In the lines starting at the one containing "Given: Mark ПЯТЬ ОЗЕР as favorite" and ending at the one containing "Action: click(196, 41)", change every occurrence of "image size" to "screenshot size" and leave everything else unchanged. Give only those lines, without the pictures.

— Begin —

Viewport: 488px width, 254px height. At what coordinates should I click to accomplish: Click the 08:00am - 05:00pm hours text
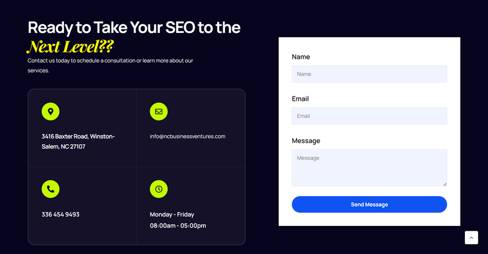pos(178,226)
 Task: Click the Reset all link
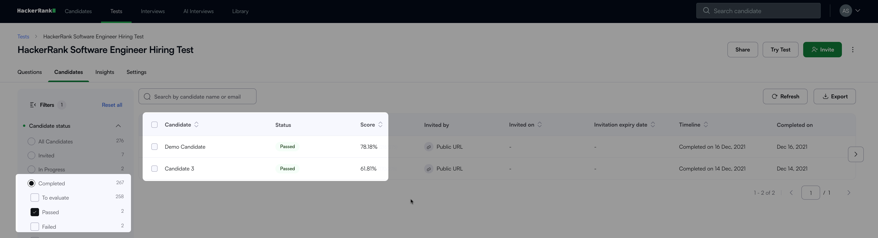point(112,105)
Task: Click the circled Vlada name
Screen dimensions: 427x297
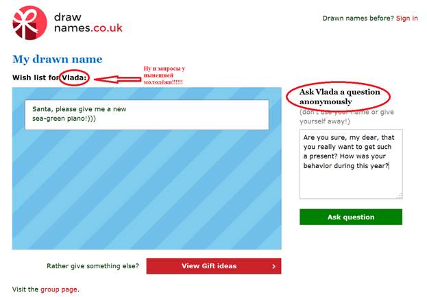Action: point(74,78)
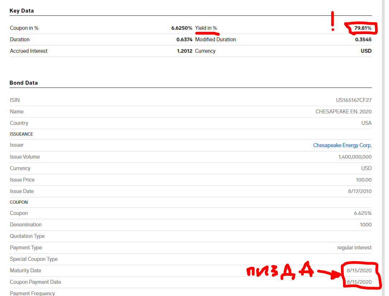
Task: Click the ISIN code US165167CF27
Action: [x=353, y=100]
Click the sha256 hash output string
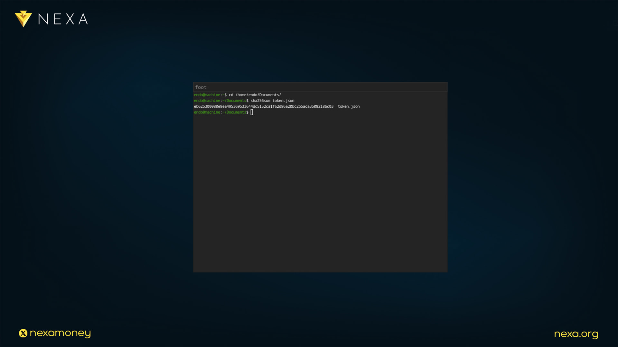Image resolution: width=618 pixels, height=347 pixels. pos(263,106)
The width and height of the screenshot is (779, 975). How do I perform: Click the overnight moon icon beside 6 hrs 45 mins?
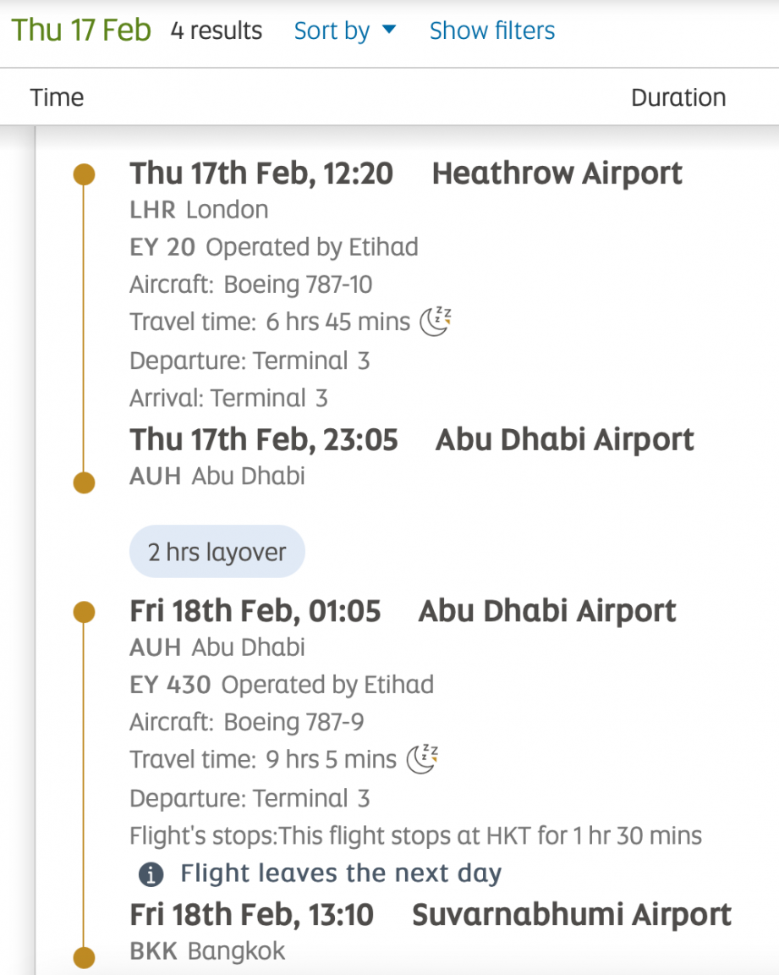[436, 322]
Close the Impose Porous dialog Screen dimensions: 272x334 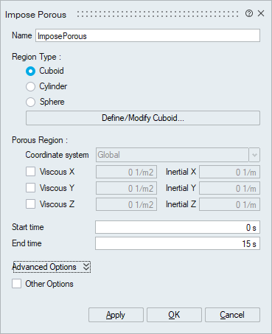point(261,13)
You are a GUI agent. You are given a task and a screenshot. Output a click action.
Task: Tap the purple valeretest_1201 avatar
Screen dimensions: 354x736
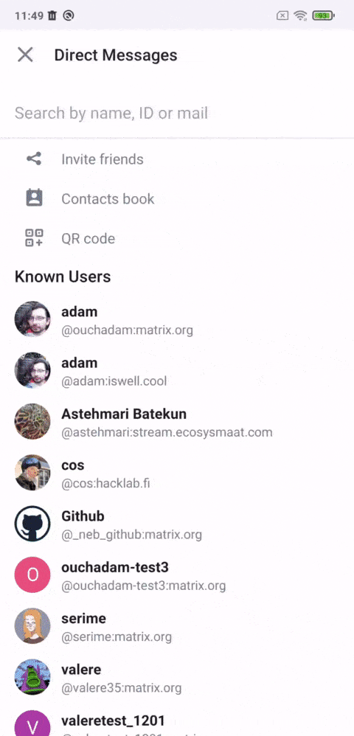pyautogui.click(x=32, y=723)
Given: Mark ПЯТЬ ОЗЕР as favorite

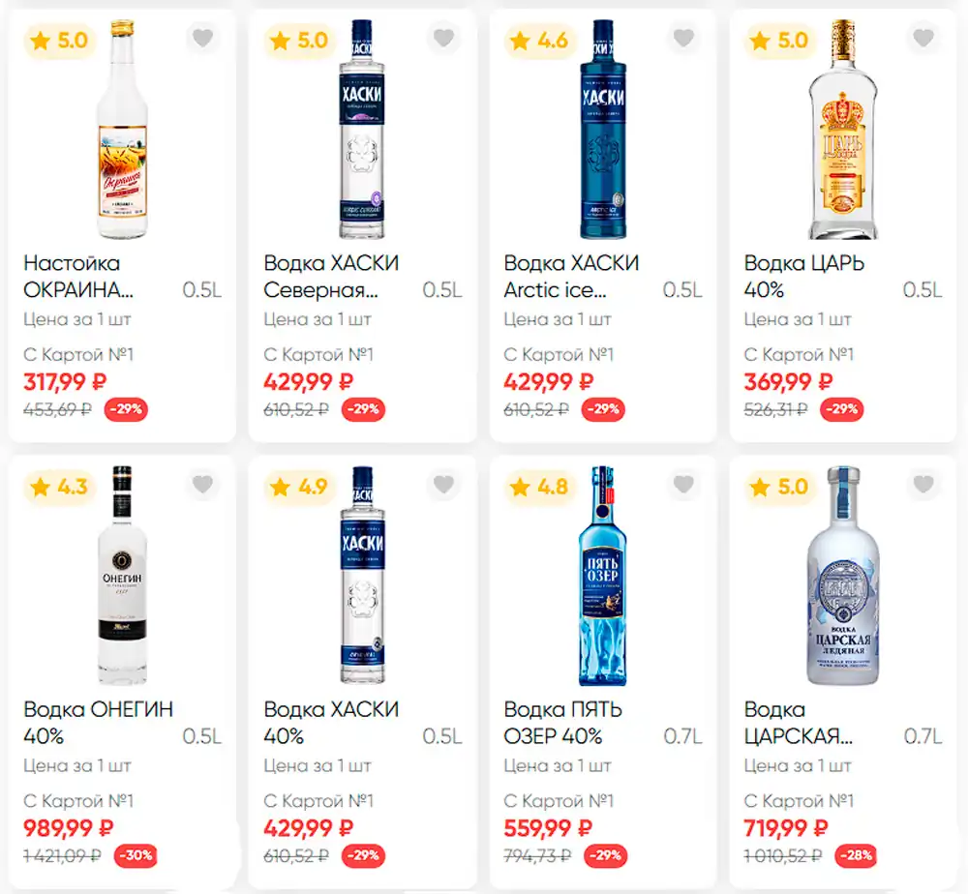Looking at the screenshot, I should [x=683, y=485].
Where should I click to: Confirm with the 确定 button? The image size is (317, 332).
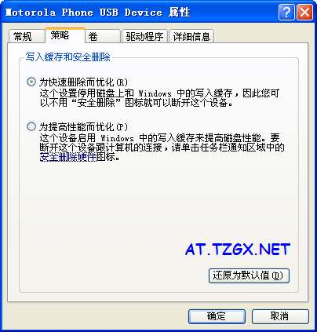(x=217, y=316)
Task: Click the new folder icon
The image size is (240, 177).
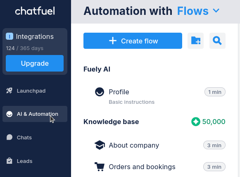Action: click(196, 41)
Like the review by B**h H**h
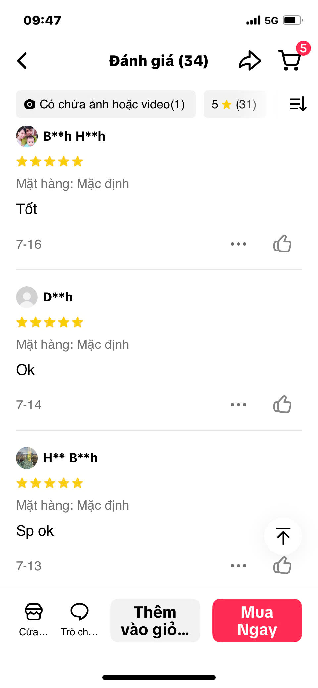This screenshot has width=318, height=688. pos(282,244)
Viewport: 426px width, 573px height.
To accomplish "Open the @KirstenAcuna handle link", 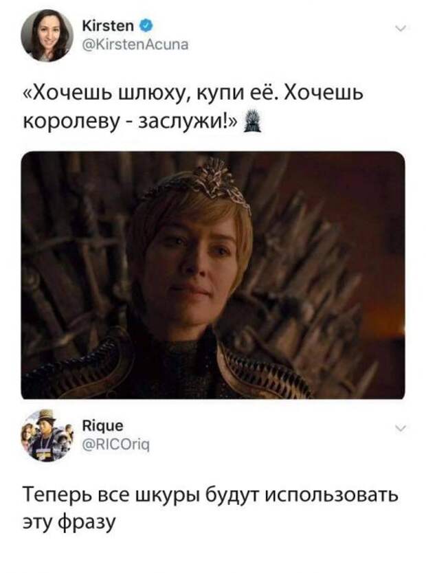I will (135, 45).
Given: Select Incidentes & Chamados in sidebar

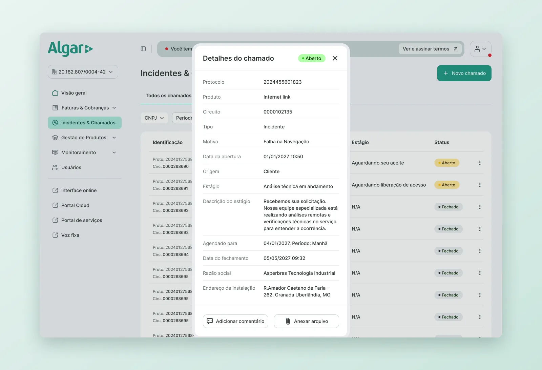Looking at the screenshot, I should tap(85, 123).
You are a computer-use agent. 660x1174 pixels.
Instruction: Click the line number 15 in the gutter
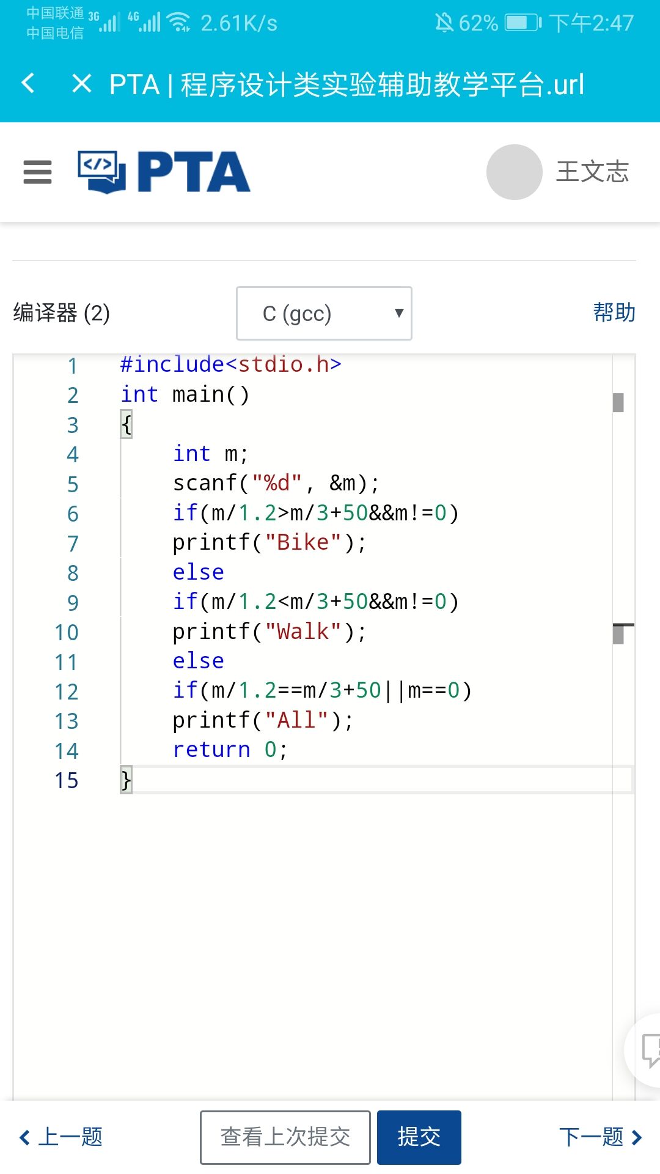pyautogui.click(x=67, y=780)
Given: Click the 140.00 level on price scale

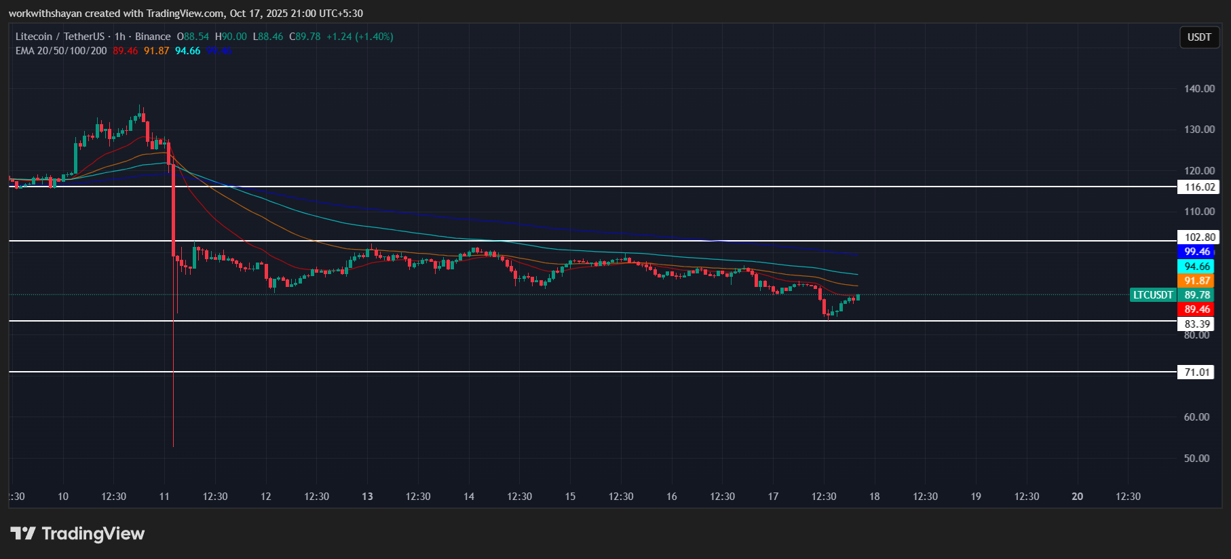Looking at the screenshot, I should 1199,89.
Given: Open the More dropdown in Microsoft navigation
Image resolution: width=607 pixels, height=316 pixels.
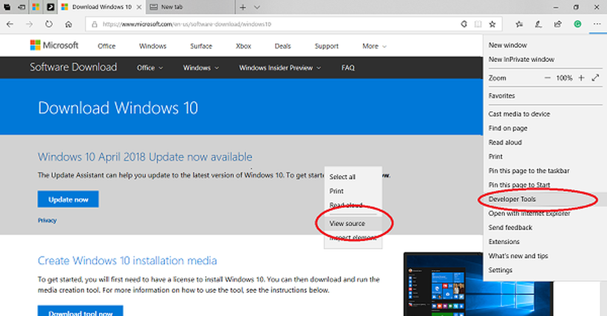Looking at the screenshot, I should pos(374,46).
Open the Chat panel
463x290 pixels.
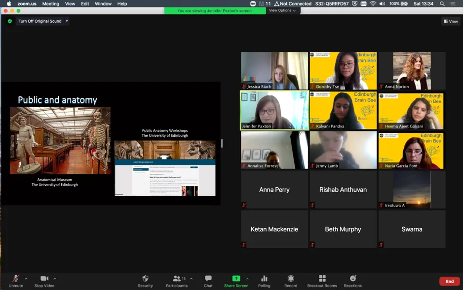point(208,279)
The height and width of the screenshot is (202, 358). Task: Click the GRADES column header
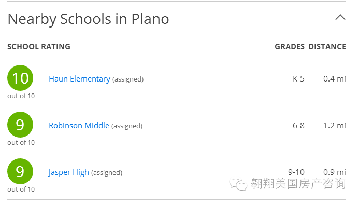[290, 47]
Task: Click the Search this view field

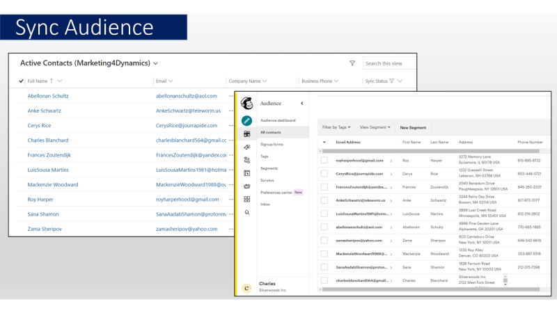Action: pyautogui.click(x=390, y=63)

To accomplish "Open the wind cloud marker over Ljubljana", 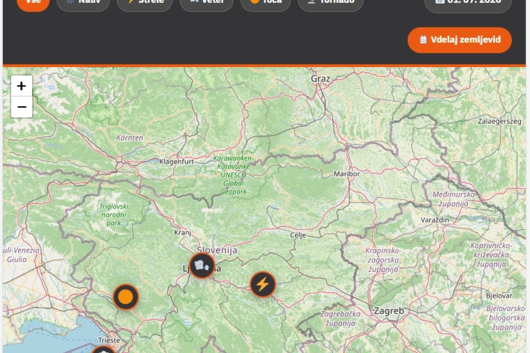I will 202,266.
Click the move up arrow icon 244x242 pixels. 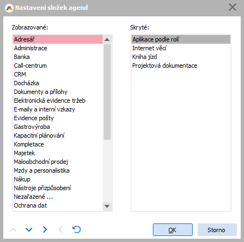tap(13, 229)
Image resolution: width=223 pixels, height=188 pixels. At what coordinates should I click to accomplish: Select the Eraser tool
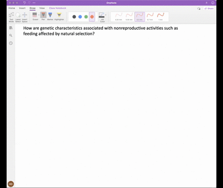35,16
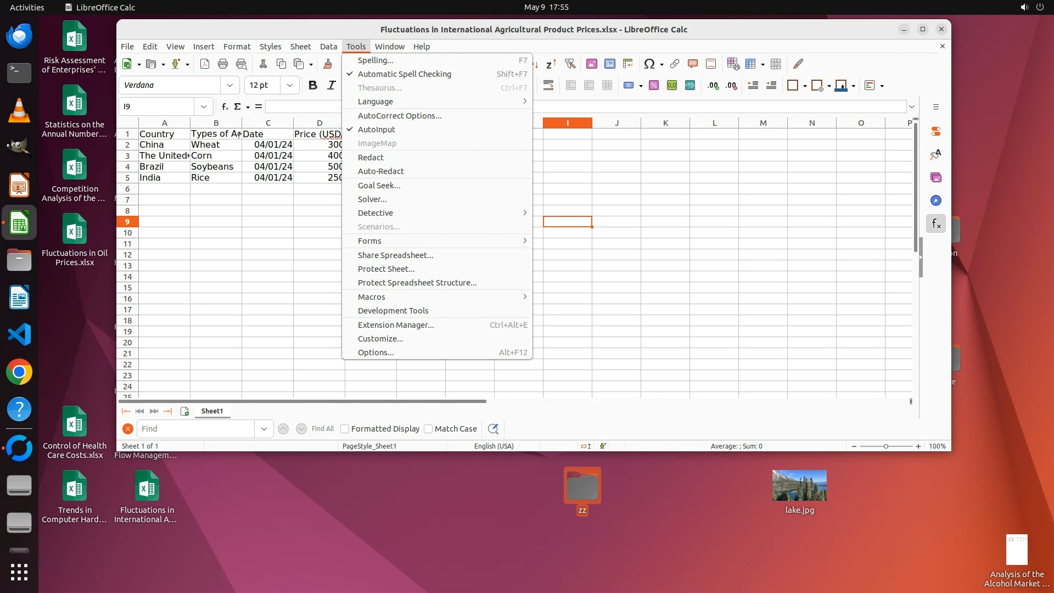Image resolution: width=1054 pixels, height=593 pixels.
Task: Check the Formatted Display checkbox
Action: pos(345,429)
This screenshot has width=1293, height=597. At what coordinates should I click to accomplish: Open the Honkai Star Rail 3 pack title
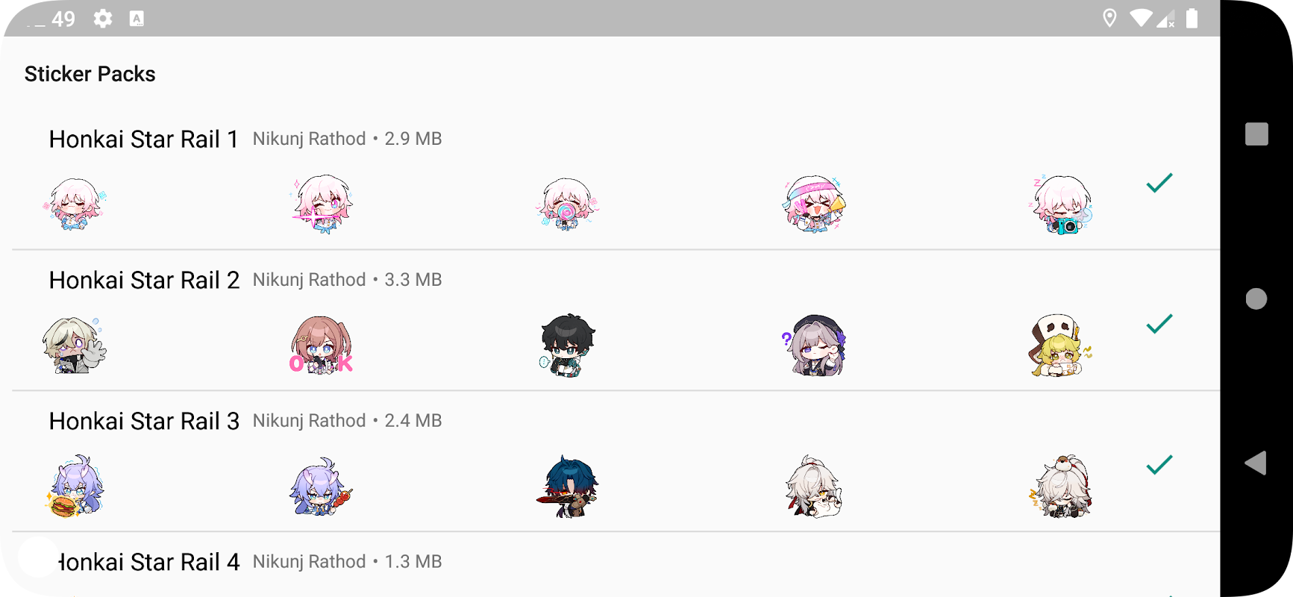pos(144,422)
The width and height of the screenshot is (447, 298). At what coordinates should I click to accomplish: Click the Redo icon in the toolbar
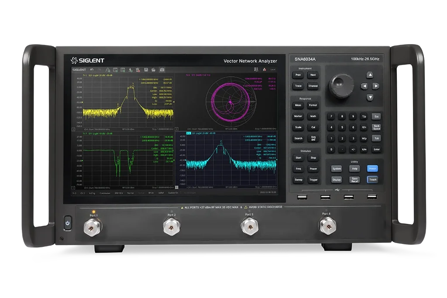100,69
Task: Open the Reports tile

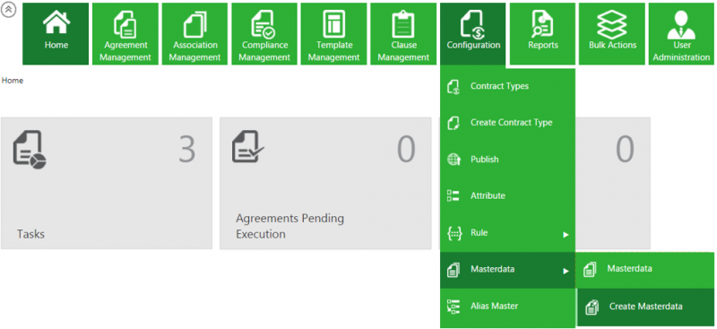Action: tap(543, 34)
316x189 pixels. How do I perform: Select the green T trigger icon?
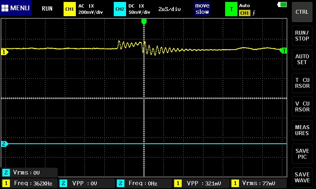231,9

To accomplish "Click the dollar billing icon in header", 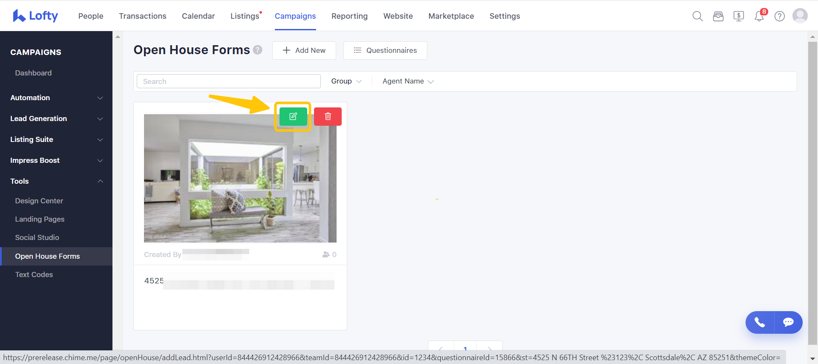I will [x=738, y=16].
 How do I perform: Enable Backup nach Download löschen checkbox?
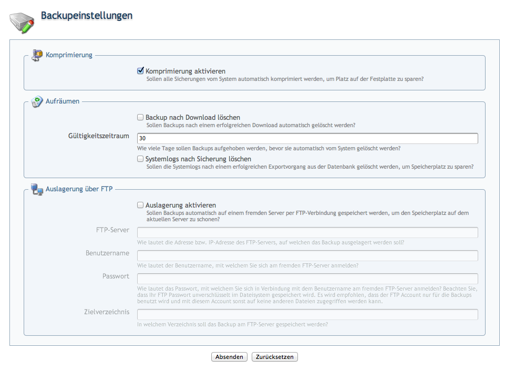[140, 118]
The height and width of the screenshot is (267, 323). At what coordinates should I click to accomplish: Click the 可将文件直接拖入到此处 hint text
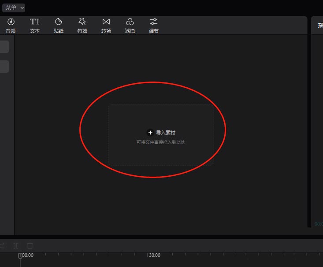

— End —

Response to this exercise:
Given: Mark ПЯТЬ ОЗЕР as favorite

Looking at the screenshot, I should [x=683, y=485].
Where should I click to: Confirm with the 确定 button? The screenshot size is (317, 332).
(x=217, y=316)
Task: Click the new folder icon
The screenshot size is (240, 177).
Action: click(196, 41)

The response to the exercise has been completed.